Get hands-on experience building a scalable, real-time Big Data analytics platform.
This technical workshop will be led by Jon Haddad, one of the industry’s sought after technical gurus. He was a primary developer and maintainer of cqlengine, the Python object mapper for Cassandra, which is now Cassandra’s native python driver. He also works with Datastax as their Technical Evangelist.
Deep Dive into Apache Cassandra & Apache Spark
This will be a hands on, deep dive into Apache Cassandra & Apache Spark. We’re going to roll up our sleeves and get our hands dirty. In this 3 hour session we’ll start by covering the core concepts of Cassandra that will allow us to build data models that will scale our OLTP application from gigabytes in a single data center to petabytes across half a dozen distributed around the world. After that, we’ll dig into Spark, running a local cluster for bulk processing, followed by live streaming. We’ll wrap things up by visualizing our data using iPython notebooks, making it easy to quickly analyze our datasets.
Prerequisites and System Requirements:
- You must be familiar with using Linux
- Install VirtualBox; a Linux-based VM will be provided.

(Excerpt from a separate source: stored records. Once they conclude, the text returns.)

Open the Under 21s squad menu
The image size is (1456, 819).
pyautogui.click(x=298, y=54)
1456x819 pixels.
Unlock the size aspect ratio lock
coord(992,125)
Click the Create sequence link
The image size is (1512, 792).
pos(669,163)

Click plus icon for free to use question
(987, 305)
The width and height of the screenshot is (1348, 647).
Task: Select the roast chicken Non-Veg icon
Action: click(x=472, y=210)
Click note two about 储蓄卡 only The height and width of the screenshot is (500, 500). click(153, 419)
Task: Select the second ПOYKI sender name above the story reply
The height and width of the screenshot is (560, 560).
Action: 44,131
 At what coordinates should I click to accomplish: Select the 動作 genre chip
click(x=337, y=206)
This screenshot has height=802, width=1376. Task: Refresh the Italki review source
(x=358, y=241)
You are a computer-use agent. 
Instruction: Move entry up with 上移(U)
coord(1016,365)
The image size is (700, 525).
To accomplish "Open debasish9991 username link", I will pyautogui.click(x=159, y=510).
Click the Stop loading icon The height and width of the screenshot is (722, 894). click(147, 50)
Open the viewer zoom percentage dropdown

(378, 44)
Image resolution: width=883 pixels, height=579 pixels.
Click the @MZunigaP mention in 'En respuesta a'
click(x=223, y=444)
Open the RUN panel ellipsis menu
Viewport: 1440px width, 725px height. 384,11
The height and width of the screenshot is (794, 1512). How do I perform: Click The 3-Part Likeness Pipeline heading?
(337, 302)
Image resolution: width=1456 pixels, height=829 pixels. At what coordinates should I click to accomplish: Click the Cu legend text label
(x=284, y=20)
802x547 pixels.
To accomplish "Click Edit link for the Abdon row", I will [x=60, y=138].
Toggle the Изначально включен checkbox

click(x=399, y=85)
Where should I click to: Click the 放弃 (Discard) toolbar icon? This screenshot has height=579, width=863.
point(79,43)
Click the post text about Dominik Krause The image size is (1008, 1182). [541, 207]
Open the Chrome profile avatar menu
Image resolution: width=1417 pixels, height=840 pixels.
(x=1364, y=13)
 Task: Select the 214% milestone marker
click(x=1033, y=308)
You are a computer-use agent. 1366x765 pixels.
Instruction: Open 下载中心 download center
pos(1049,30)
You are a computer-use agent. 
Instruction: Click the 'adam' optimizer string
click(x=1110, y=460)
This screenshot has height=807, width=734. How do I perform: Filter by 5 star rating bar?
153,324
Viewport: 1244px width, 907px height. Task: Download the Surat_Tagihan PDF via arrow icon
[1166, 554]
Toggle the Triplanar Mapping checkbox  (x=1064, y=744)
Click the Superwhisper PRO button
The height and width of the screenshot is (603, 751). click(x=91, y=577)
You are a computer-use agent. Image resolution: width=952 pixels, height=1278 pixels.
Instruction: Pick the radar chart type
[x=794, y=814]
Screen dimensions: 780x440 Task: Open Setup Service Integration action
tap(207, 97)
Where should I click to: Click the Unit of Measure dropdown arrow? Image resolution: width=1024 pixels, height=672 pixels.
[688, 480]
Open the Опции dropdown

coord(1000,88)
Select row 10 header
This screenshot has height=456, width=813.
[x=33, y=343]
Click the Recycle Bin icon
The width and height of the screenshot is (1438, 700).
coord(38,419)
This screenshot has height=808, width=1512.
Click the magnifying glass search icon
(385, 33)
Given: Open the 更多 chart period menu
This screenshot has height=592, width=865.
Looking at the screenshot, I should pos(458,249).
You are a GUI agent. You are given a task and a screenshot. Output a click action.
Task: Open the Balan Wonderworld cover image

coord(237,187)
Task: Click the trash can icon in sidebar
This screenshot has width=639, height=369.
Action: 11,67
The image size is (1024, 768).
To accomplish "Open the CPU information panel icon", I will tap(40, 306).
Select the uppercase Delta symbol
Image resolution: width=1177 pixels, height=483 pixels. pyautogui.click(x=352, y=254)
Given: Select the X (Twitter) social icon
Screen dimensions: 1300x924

- VM will require 4 GB of RAM and at least 2.2 GB of disk.
About Jon Haddad
Jon has 15 years experience in both development and operations. For the last 10 he’s worked at various startups in southern California. He was a primary developer and maintainer of cqlengine, the Python object mapper for Cassandra, which is now Cassandra’s native python driver. He’s now a Technical Evangelist at Datastax, continuing to focus on advancing Cassandra in the Python, operations and data science communities.